In passing upon defendant’s motion for a directed verdict at the close of all the evidence, any of the defendant’s evidence which tends to contradict or refute the plaintiff’s evidence is not considered, but the other evidence presented by a defendant may be considered to the extent that it clarifies the plaintiff’s case. Jenkins v. Starrett Corp., 13 N.C. App. 437, 186 S.E. 2d 198 (1972). The issue is the same with respect to the trial court’s denial of defendant’s motion for judgment NOV. Nytco Leasing v. Southeastern Motels, 40 N.C. App. 120, 252 S.E. 2d 826 (1979).
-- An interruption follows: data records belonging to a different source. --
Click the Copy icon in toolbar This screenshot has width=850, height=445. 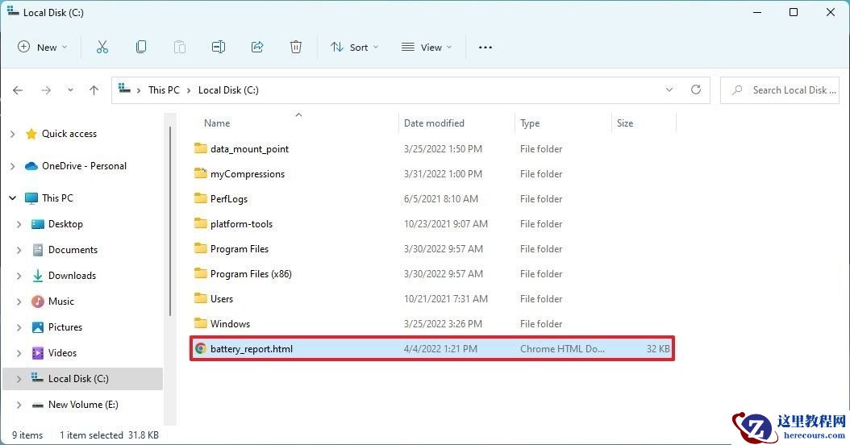tap(141, 48)
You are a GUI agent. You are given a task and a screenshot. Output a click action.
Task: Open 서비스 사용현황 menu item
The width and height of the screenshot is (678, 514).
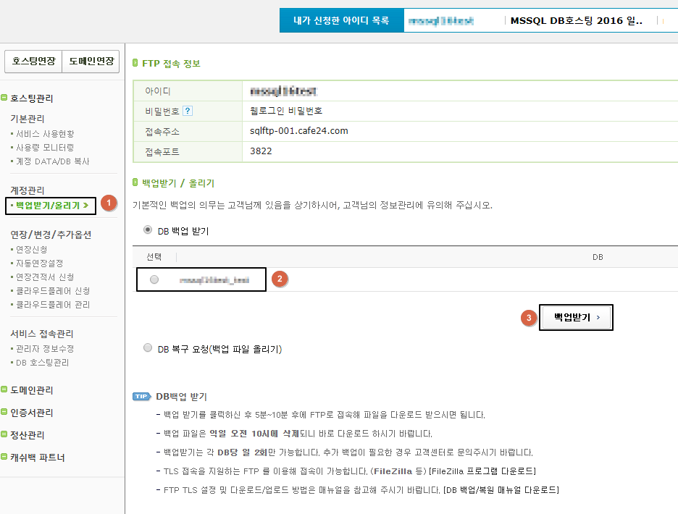[x=45, y=134]
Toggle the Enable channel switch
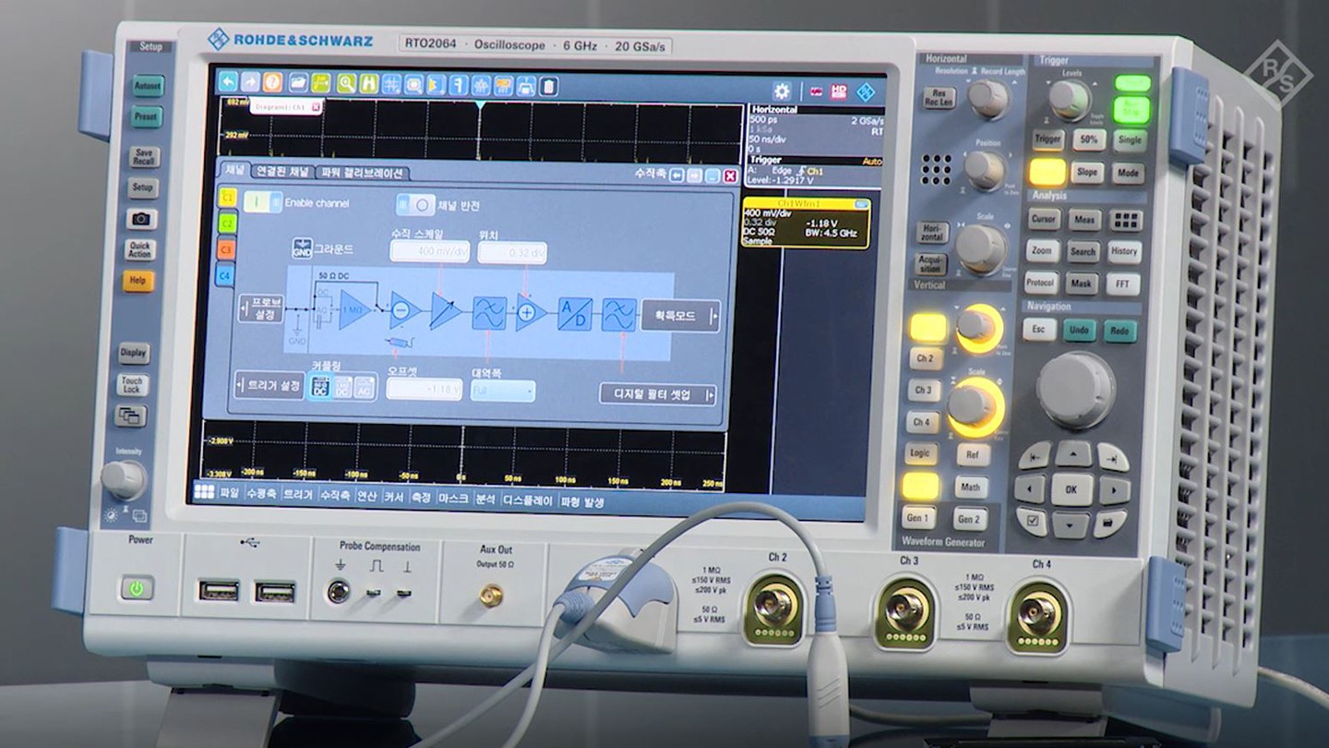1329x748 pixels. pos(263,202)
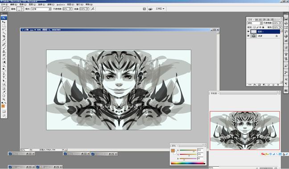
Task: Click the orange foreground color swatch in toolbox
Action: coord(3,106)
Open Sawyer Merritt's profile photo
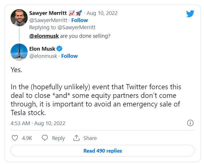Image resolution: width=204 pixels, height=164 pixels. [19, 17]
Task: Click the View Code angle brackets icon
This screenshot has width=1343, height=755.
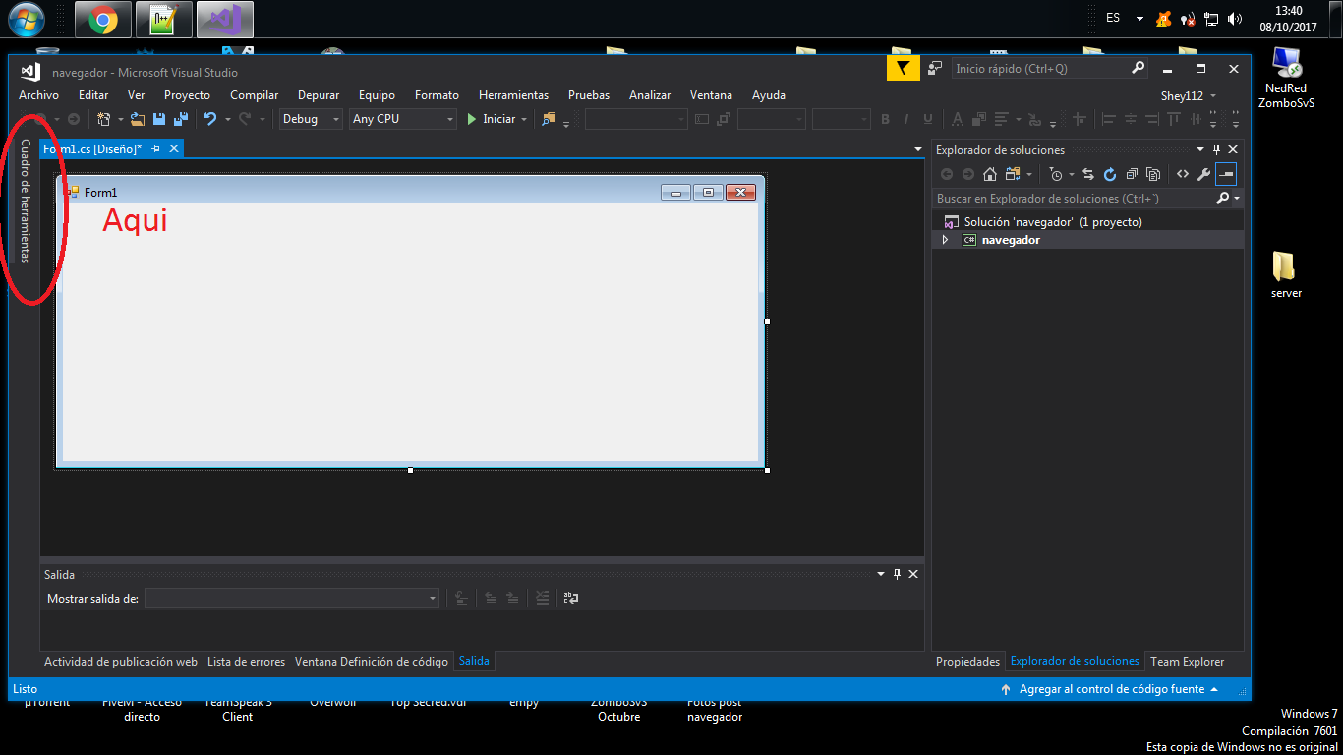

Defendant presented the testimony of its Norfolk terminal manager, whose testimony clarified the plaintiff’s evidence of the delivery of the load of pizzas to defendant for ultimate delivery to the consignee, Thomas & Howard Co., and that the pizzas were returned undelivered to defendant’s terminal. His testimony tended to support plaintiff’s evidence of damage to the shipment. For the foregoing reasons defendant’s second and third assignments of error are overruled.

*280Defendant’s remaining assignment of error relates to the court’s charge to the jury on the aspect of plaintiff’s prima facie case as being sufficient to go to the jury. We have examined the charge and find it to be without error.

No error.

Judges Hedrick and Webb concur.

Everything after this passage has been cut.